Virtue ethics is one of the three dominant traditions in Western moral philosophy, rooted in Aristotle's Nicomachean Ethics and revived in contemporary philosophy by Elizabeth Anscombe, Philippa Foot, Alasdair MacIntyre, and Martha Nussbaum. It holds that the primary ethical question is not 'What is my duty?' or 'What produces the best outcomes?' but 'What kind of person should I be?' Virtues are stable character traits — courage, honesty, justice, practical wisdom — that enable human beings to flourish (eudaimonia). They are developed through practice and habituation within communities and practices, and expressed through the perception and judgment of the practically wise person (phronimos) rather than through the application of rules.
Historical Context
Virtue ethics dominated ancient Greek and medieval European moral thought. Aristotle's framework was synthesized with Christian theology by Thomas Aquinas, who added the theological virtues (faith, hope, charity) to Aristotle's cardinal virtues (courage, justice, temperance, prudence). The tradition was marginalized in modernity by the rise of deontology (Kant) and consequentialism (Bentham, Mill), both of which sought a universal decision procedure rather than an account of character. Elizabeth Anscombe's 1958 paper 'Modern Moral Philosophy' sparked a major revival by arguing that deontological and consequentialist frameworks were incoherent without an Aristotelian conception of human nature and flourishing. Contemporary virtue ethics is a diverse and active field.
Key Ideas
- The central ethical question is about character, not rules or outcomes: what would a person of excellent character do?
- Virtues are stable dispositions to feel, perceive, and act well, developed through practice and habituation
- Eudaimonia (flourishing, living well) is the goal of human life, not pleasure or rule-compliance
- Practical wisdom (phronesis) is the master virtue: the ability to perceive the morally relevant features of a situation and respond appropriately
- The virtuous mean: virtues lie between excess and deficiency (courage between cowardice and recklessness)
- Character is formed in and by communities, practices, and narratives — not in isolation
- Moral emotions are not obstacles to virtue but part of it: the courageous person feels appropriately, not despite themselves
Core Concepts
Flourishing, happiness, or living well: the goal of human life, understood not as a feeling but as the ongoing activity of excellent living in accordance with one's nature and capacities
Virtue or excellence: a stable trait of character that enables its possessor to function excellently as a human being in relevant contexts
Practical wisdom: the master intellectual virtue of perceiving the morally salient features of particular situations and knowing how to act well in them; cannot be reduced to rule-following
Aristotle's doctrine that virtues are found between two extremes (excess and deficiency): courage between cowardice and recklessness, generosity between miserliness and profligacy
The process by which virtues are acquired through repeated practice: we become courageous by doing courageous things, honest by telling the truth, until good action becomes second nature
Key Texts
- Aristotle, Nicomachean Ethics (4th century BCE)

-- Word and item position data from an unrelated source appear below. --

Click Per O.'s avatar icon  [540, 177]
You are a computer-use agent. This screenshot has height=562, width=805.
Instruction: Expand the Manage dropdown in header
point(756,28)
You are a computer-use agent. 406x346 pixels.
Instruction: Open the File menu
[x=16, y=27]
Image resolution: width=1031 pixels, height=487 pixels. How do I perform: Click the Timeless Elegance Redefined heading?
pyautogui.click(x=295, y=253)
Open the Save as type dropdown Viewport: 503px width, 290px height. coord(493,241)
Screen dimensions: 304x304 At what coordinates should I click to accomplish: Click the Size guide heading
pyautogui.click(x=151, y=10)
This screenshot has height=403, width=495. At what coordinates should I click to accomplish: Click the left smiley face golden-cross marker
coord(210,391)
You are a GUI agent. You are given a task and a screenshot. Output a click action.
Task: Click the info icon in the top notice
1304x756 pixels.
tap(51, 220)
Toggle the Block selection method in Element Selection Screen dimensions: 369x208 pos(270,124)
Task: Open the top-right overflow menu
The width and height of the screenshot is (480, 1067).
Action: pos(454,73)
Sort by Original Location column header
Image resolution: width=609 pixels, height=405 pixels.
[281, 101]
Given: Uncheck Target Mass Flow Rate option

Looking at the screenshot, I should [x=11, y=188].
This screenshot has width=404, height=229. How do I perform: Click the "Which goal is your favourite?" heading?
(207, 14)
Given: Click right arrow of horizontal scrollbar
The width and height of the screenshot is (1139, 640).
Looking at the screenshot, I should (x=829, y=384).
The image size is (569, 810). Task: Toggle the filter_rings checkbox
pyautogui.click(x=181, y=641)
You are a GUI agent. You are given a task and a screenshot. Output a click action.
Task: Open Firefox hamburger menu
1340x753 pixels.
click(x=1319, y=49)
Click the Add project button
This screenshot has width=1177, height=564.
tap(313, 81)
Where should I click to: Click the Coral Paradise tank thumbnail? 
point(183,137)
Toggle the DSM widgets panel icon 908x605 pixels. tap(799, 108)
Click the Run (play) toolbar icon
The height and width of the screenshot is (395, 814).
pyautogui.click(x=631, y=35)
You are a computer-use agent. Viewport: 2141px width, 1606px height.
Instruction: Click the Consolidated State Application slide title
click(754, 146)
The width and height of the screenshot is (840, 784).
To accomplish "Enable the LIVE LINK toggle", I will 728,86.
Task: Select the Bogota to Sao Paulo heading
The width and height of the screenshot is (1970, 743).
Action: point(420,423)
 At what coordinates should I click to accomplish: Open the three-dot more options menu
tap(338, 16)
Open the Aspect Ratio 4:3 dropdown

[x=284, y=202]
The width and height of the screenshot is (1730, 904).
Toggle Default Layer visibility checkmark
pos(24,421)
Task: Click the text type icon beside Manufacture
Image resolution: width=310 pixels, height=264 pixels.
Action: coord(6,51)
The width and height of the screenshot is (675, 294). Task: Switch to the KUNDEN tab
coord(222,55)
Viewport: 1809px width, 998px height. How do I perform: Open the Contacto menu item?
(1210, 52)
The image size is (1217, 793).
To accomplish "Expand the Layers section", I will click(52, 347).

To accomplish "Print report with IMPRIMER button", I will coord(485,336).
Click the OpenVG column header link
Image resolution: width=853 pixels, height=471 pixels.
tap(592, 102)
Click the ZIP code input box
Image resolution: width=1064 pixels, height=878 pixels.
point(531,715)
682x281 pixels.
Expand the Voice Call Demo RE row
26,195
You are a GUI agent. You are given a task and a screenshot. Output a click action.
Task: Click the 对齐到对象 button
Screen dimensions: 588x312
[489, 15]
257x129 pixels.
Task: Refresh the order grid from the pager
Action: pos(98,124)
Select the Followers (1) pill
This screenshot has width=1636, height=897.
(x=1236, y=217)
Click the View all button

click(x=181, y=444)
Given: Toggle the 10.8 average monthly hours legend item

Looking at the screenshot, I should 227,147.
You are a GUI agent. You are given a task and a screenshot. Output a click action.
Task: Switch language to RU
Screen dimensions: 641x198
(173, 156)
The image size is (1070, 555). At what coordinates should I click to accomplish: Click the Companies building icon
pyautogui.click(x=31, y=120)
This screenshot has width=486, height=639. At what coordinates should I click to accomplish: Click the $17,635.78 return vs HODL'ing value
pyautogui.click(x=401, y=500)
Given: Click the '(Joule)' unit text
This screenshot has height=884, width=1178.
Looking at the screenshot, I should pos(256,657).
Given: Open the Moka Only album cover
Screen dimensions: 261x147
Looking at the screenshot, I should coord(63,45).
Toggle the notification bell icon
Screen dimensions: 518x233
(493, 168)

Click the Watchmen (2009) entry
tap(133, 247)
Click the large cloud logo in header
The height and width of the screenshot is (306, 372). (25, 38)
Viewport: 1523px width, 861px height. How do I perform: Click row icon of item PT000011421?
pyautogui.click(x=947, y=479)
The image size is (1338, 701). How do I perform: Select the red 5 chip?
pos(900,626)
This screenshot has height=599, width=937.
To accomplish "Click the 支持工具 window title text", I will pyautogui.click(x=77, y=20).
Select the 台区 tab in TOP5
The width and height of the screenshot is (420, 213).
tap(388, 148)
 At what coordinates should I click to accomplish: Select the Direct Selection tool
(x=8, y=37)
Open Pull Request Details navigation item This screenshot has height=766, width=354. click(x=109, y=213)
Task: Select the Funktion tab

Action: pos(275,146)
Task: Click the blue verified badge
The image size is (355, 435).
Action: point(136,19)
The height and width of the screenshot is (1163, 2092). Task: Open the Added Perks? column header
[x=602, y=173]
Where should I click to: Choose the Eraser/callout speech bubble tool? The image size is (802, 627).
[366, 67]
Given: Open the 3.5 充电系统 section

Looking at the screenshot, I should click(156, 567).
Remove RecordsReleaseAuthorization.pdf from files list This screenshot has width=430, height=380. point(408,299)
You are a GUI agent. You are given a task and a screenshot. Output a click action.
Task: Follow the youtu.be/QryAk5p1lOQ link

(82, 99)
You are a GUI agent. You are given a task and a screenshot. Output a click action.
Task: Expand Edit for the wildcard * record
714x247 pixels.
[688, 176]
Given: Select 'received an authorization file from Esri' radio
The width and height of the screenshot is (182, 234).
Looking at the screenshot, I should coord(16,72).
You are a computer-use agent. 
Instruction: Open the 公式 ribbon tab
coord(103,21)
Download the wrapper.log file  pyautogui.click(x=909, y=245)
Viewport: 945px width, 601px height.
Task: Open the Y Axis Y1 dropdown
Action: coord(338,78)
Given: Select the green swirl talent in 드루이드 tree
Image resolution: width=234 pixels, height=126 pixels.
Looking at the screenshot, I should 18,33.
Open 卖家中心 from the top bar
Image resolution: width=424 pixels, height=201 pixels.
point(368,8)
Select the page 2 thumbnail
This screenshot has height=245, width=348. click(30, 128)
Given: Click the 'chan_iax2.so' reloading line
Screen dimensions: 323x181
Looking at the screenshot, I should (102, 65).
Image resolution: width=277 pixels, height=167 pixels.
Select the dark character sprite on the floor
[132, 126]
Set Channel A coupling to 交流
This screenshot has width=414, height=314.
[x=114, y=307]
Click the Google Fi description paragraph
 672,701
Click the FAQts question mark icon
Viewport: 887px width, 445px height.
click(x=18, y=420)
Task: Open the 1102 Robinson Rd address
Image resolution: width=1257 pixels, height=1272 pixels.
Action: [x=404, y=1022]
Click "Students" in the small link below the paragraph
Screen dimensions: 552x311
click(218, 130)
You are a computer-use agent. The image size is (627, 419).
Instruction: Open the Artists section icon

- Aristotle, Politics (4th century BCE)
- Anscombe, Modern Moral Philosophy (1958)
- MacIntyre, After Virtue (1981)
- Nussbaum, The Fragility of Goodness (1986)
Where This Shows Up in Frameworks
Why This Shows Up in Frameworks
When the question is not simply what to do but who to be — when the choice matters for the kind of character being formed, or when no rule or calculation seems adequate — virtue ethics asks what a genuinely good, practically wise person would recognize as the fitting response.